Responsible Travel goes to the Arctic Circle

One of the most exciting things about working at Responsible Travel is getting to learn how other organisations, companies and campaigners around the world are working to promote responsible tourism in different ways, and to raise awareness in their own countries and communities. As a company, we love to lead the way in promoting responsible tourism – but we also love to know we are part of a far bigger movement that is growing in size and influence every day.

Vicki presenting
Vicki Brown discussing animal welfare. Photo credit: Karoliina Majuri
In June 2017 I was invited to a seminar on animal welfare in tourism by the University of Lapland, based in Rovaniemi, Finland. Rovaniemi is famous for being the home of Father Christmas – although just a few days shy of the summer solstice, with 24-hour sunlight, newly green forests and Finns cooling off at streetside cafes with ice creams, it looked far less festive than I had imagined! However, while Santa’s elves may have headed off on their holidays, the reindeer remain a fundamental part of life around the Arctic Circle all year round. They play an important part in local livelihoods – their meat, hides and antlers are all used – and they are an essential part of local tourism. So, too, are huskies, which were not traditionally used in Finland, but have become popular in recent years as tourism has grown rapidly and visitors want to take dog sled rides through the Christmas card scenery each winter. Across the region, husky farms have sprung up, with anything from around 50 to 500 dogs.

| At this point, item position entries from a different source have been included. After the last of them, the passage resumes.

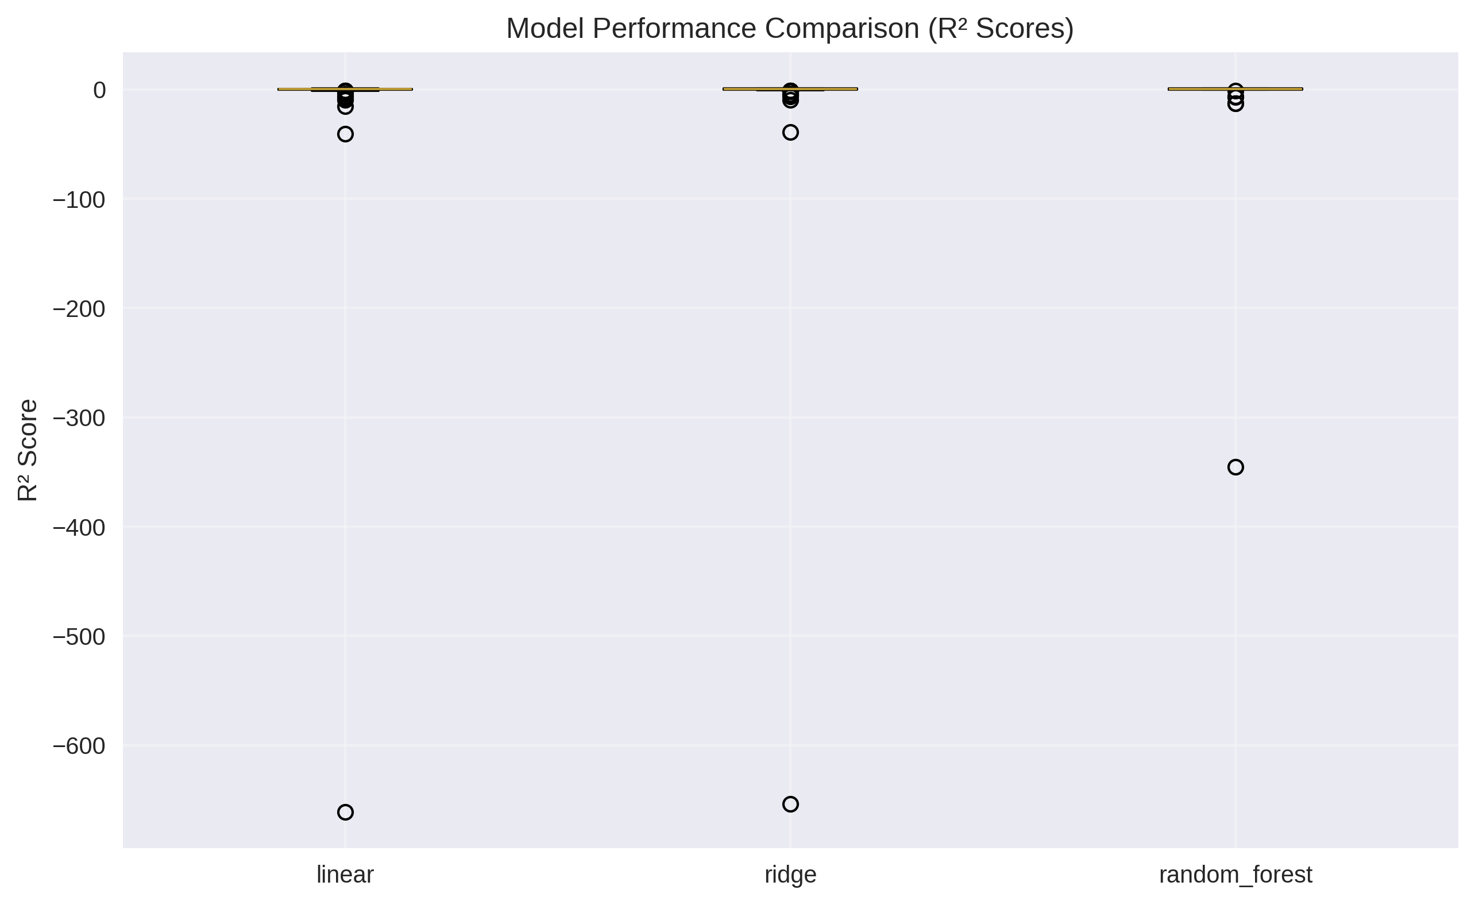Click the "−600" y-axis tick label
1475x905 pixels.
click(79, 746)
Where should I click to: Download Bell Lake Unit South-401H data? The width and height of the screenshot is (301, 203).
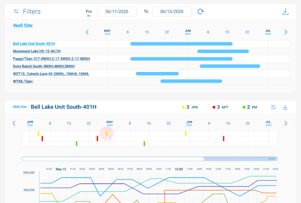click(x=285, y=107)
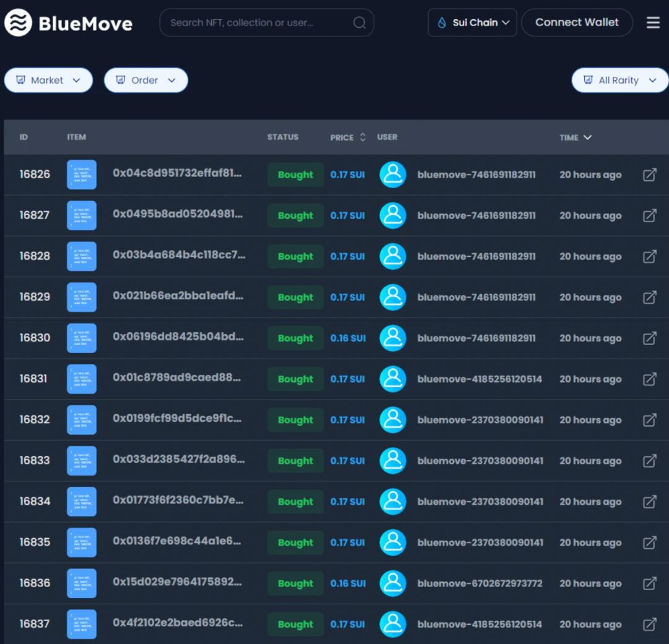Open user bluemove-6702672973772 profile
This screenshot has width=669, height=644.
point(479,583)
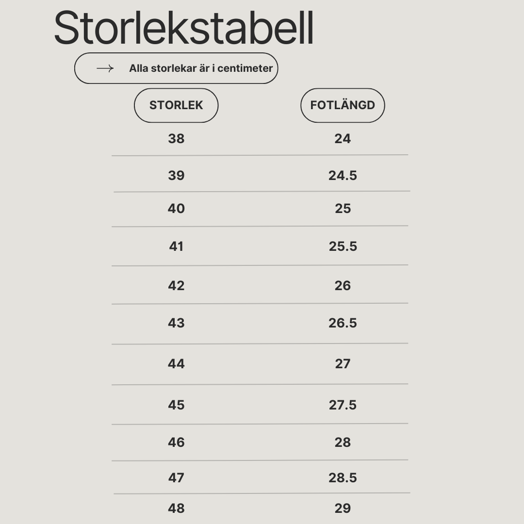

At Responsible Travel, husky sledding is one of our most popular winter activities. Customers sometimes question the ethics of “forcing” dogs to pull sleds; although the truth is that the huskies, like all working dogs, are unbelievably excited by their “work”, and bark in anticipation as soon as they catch a glimpse of the sled. The real concern, I learned in Rovaniemi, is what happens to the dogs when they are not working. Husky sledding is a highly seasonal activity, offered for just four or five months of the year – yet the farmers must feed and care for the dogs all year round, paying staff and vets to look after them, and ensuring they get enough exercise through the snowless summer months.

Husky dogs
Vicki Brown with husky pups. Photo credit: Karoliina Majuri

Currently, the legal standards for the welfare of these animals are minimal – something which is being challenged by the researchers at the University of Lapland, as well as by responsible husky tour operators such as Hetta Huskies. This superb company won the Gold Award in the Animal Welfare Initiative category in the 2015 World Responsible Tourism Awards for their tireless work to educate husky farmers and local communities, as well as to rescue and rehome huskies.

Another big concern at the seminar was the Catch-22 situation of the increase in tourist numbers in what is promoted as a wilderness area. Finnish Lapland is one of Europe’s last great wild places – densely forested, home to bears, wolves, and elk, and with a population of just 180,000 people in an area measuring over 100,000km2. This is hugely appealing to those of us who live and work in busy cities. Local residents, too, told me repeatedly how they treasure the silence that can be found here – as well as the pristine nature of the forests and lakes, and the ability to forage for berries and mushrooms, to fish and to hunt birds for food. But as more tourists arrive, they risk destroying the very wilderness and silence that they came for in the first place.

The seminar was a space for the tour operators to share their concerns, to learn from each other and from the researchers, and to hear examples of how companies featured on Responsible Travel have dealt successfully with similar challenges. Encouraging more tourism in the quiet summer months would allow tourist numbers to increase, without putting extra pressure on the already busy winter season. It would also allow dogs to exercise more at this time. Keeping group sizes small and significantly raising prices are controversial decisions – but at Responsible Travel, we believe that people should understand the true value of wilderness and keeping nature pristine, and paying more is one way to do this. The world’s population is growing but our available land remains the same; its value is increasing whether we like it or not.

Seminar for tour operators. Photo credit: Karoliina Majuri

I was encouraged by how passionate the Finnish people were about preserving their unique natural surroundings, and their love of their dogs and reindeer. The issues discussed in Lapland were very relevant to the local people. However, they are also variations of the challenges that tourism faces in every part of the world, whether in deserts, mountains, rainforests or cities: overtourism, animal welfare, the conservation of wildlife and habitats, and the intrusion into local culture and communities. I think that by sharing their concerns and experiences, tour operators, tourist boards and activists can learn from each other and successfully overcome these difficulties to make tourism more sustainable and beneficial to local communities and environments. The Finns may love their silence, but I was heartened that they were not willing to hold their peace when it came to preserving the incredible wilderness they are lucky enough to call home.